Physical Science Research Area, Tata Research Development and Design Centre, TCS Research, Tata Consultancy Services, 54B, Hadapsar Industrial Estate, Pune 411013, India.
Nanoscale. 2020 Mar 21;12(11):6318-6333. doi: 10.1039/c9nr09947f. Epub 2020 Mar 5.

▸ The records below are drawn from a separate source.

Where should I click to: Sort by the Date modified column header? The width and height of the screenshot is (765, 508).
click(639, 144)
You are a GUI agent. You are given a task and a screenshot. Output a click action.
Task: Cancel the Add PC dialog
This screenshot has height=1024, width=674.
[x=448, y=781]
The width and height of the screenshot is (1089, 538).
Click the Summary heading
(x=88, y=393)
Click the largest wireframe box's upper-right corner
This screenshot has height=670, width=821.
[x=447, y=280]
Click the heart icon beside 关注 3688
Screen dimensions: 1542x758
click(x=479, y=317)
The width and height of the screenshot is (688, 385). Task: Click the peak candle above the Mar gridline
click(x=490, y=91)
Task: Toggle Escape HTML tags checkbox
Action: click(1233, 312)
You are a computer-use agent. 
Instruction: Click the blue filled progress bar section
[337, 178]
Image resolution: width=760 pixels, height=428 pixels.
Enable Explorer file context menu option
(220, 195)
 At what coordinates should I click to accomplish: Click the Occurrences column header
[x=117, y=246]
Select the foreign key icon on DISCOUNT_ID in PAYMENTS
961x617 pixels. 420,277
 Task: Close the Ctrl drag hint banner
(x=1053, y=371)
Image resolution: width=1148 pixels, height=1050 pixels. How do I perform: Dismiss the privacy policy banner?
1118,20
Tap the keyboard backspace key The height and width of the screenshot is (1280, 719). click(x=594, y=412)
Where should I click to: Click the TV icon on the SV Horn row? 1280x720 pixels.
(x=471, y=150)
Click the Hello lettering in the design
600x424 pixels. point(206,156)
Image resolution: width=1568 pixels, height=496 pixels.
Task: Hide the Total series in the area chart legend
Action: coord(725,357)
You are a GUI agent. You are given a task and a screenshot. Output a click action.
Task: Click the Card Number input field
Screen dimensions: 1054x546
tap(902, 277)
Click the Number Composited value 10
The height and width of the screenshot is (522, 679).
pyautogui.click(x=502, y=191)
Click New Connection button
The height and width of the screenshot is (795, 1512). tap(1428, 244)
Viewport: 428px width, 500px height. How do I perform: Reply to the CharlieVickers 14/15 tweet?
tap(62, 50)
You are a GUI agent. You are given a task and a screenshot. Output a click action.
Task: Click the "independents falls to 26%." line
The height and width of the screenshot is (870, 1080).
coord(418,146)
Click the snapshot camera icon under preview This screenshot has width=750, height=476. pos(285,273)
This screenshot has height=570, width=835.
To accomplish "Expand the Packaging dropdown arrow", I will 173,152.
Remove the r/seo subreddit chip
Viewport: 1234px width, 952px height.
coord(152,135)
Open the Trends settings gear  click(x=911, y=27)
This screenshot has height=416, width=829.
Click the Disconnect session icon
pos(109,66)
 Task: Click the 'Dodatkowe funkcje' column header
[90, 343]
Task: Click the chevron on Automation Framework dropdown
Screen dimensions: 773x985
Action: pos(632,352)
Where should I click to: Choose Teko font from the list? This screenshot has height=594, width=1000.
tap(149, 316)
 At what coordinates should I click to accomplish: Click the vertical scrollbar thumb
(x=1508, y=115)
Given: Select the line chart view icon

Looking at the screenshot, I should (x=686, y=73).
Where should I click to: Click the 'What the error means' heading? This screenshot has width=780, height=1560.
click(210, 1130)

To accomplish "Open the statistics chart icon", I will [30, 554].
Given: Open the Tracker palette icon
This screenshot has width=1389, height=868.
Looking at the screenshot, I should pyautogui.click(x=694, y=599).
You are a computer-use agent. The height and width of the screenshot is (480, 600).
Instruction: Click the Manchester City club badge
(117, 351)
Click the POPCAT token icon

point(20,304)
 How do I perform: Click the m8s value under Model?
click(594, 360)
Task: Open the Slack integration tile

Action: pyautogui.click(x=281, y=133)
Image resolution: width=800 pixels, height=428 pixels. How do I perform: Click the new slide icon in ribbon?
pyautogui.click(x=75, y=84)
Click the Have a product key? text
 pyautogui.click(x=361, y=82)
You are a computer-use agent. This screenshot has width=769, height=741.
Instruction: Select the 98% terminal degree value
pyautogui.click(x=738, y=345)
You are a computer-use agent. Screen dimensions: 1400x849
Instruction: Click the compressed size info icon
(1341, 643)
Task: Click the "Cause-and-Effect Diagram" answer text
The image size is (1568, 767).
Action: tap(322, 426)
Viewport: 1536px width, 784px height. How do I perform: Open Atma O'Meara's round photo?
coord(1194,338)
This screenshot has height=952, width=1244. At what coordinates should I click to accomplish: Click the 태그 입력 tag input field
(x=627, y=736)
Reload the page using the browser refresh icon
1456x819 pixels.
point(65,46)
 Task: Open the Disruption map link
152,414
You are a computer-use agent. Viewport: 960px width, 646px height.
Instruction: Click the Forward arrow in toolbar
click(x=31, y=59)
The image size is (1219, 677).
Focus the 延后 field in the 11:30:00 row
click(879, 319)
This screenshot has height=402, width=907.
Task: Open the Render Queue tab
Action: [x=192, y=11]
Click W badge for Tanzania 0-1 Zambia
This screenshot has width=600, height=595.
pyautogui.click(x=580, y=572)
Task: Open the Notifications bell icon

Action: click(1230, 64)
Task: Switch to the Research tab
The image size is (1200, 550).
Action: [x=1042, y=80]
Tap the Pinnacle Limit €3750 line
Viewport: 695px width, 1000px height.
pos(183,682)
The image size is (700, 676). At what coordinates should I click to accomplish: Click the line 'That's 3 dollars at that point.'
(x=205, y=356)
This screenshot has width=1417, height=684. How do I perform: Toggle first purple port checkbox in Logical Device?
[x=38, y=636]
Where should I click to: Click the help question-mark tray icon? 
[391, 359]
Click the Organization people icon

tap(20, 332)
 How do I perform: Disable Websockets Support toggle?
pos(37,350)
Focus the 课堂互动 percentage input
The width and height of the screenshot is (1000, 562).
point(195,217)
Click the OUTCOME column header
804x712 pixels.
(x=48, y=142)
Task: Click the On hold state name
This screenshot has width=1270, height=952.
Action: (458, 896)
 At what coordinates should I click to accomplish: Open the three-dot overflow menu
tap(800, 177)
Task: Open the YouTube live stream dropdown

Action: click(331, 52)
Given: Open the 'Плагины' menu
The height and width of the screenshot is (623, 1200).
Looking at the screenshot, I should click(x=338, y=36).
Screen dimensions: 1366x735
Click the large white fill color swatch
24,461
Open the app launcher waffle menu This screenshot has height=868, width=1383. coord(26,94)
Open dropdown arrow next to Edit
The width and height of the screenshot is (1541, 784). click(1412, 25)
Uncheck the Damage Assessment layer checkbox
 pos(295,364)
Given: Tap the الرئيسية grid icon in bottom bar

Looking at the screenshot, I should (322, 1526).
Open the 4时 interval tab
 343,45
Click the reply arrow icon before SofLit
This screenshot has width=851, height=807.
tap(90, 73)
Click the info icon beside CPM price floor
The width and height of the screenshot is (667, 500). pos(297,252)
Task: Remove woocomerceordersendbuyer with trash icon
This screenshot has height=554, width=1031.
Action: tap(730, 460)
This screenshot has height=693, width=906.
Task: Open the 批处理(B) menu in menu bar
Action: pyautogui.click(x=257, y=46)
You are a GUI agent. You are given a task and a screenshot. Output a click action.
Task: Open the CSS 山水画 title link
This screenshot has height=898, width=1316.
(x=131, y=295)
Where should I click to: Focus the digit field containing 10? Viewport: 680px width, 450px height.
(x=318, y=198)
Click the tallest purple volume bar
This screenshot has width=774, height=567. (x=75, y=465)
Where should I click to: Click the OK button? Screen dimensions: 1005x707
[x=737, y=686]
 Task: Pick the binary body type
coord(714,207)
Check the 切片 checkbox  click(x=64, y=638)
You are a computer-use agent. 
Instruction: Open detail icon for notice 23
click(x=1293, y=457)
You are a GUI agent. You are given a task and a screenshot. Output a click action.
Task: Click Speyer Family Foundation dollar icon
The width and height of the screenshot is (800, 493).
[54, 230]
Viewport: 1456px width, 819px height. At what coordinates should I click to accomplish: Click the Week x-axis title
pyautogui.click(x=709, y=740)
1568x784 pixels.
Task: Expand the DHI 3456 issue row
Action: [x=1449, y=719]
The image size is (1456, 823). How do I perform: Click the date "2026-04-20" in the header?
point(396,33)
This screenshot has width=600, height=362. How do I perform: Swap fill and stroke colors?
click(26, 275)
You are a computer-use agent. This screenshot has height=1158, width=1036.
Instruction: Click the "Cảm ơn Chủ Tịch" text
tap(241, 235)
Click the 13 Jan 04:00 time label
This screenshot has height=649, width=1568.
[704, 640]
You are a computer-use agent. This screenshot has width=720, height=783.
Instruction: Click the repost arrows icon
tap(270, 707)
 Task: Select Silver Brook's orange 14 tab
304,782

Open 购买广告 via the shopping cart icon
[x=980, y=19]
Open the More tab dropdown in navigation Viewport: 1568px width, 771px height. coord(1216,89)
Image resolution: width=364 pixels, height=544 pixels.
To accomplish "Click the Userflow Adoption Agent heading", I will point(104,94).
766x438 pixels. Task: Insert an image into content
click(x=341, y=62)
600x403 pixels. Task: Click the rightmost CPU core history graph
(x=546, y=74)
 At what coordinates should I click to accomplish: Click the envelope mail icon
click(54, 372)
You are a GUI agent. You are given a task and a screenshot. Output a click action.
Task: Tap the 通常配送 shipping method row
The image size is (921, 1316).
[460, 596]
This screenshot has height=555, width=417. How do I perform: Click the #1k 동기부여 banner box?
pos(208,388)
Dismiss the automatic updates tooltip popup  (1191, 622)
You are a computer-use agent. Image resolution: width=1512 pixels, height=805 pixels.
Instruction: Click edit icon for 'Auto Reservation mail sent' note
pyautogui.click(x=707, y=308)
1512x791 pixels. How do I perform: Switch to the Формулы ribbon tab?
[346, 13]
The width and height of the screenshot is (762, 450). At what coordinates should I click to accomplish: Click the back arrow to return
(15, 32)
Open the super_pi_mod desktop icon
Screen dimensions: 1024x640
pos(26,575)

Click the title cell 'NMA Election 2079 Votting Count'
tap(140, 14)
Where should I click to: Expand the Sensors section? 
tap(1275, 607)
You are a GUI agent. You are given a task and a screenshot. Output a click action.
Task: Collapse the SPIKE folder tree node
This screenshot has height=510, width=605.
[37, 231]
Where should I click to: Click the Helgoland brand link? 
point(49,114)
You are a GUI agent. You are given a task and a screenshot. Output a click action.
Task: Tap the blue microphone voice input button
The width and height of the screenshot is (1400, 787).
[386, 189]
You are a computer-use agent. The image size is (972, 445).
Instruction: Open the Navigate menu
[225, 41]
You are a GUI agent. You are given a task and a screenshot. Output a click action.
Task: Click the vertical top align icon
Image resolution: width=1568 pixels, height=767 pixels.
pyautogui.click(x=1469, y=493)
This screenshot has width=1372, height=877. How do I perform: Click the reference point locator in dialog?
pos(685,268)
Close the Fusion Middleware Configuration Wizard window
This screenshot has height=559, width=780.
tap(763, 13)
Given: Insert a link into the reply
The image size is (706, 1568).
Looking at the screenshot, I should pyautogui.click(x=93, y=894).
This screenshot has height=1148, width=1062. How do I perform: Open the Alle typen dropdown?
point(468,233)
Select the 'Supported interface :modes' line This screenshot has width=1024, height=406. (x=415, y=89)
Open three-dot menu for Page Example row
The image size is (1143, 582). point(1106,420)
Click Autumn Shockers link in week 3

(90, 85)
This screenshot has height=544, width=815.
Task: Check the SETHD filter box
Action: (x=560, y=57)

Nanoparticles are being explored for topical and oral drug delivery applications as they can cross various biological barriers, for example, the intestinal epithelium. The ability of nanoparticles to cross barriers depends on their morphological and surface properties such as size, surface chemistry and shape, among others. The effect of nanoparticle size on their membrane permeability has been well studied both experimentally and theoretically. However, less attention has been given to understand the role of nanoparticle shape in their translocation across biological barrier membranes. Here, we report on the influence of the nanoparticle's shape, surface chemistry and concentration on their permeation across a human intestinal apical cell membrane model. A representative multicomponent lipid bilayer model of the human intestinal apical membrane was built. The free energy of permeation of nanoparticles across the model lipid bilayer was calculated using multiple umbrella sampling simulations. The interaction of these nanoparticles with the model lipid bilayer was captured using extensive microsecond unrestrained molecular dynamics simulations. We observed that: (a) irrespective of the surface chemistry, the efficacy of nanoparticle penetration across the lipid layer was in the order of rod > disc > sphere; (b) irrespective of the shape, apolar and nonpolar nanoparticles were found to locate in the interior of the lipid bilayer, whereas charged and polar nanoparticles were either adsorbed on the lipid headgroups or remained in the water layer; (c) apolar and nonpolar disc shaped nanoparticles had higher efficacy in permeation across the lipid bilayer as compared to disc and sphere shaped nanoparticles; and (d) at a higher concentration of nanoparticles, sphere and disc shaped nanoparticles exhibited more agglomeration as compared to rod shaped nanoparticles. Based on these outcomes, a few nanoparticles were designed which penetrated readily into the lipid layer and these nanoparticles were also able to co-deliver a therapeutic protein inside the lipid layer. The apical model lipid membrane and protocols used in this study can thus be utilized for the in silico design of nanoparticles for the oral delivery of therapeutics.
纳米颗粒正被探索用于局部和口服药物递送应用,因为它们可以跨越各种生物屏障,例如肠道上皮。纳米颗粒跨越屏障的能力取决于它们的形态和表面特性,例如大小、表面化学和形状等。纳米颗粒大小对其膜通透性的影响已经在实验和理论上得到了很好的研究。然而,对于理解纳米颗粒形状在其穿过生物屏障膜的转位中的作用,关注较少。在这里,我们报告了纳米颗粒的形状、表面化学和浓度对其穿过人肠顶端细胞膜模型的渗透的影响。构建了人肠顶端膜的代表性多组分脂质双层模型。使用多个伞状采样模拟计算了纳米颗粒穿过模型脂质双层的渗透自由能。使用广泛的微秒无约束分子动力学模拟捕获了这些纳米颗粒与模型脂质双层的相互作用。我们观察到:(a) 无论表面化学如何,纳米颗粒穿过脂质层的渗透效果顺序为棒>盘>球;(b) 无论形状如何,非极性和非极性纳米颗粒都被发现位于脂质双层的内部,而带电和极性纳米颗粒要么吸附在脂质头基上,要么留在水层中;(c) 与盘和球形纳米颗粒相比,非极性和非极性盘形纳米颗粒在穿过脂质双层时具有更高的渗透效率;(d) 在较高浓度的纳米颗粒下,与棒状纳米颗粒相比,球形和盘形纳米颗粒表现出更多的聚集。基于这些结果,设计了一些容易穿透脂质层的纳米颗粒,这些纳米颗粒也能够在脂质层内共递送治疗蛋白。因此,该研究中使用的顶端模型脂质膜和方案可用于经口递药治疗的纳米颗粒的计算机设计。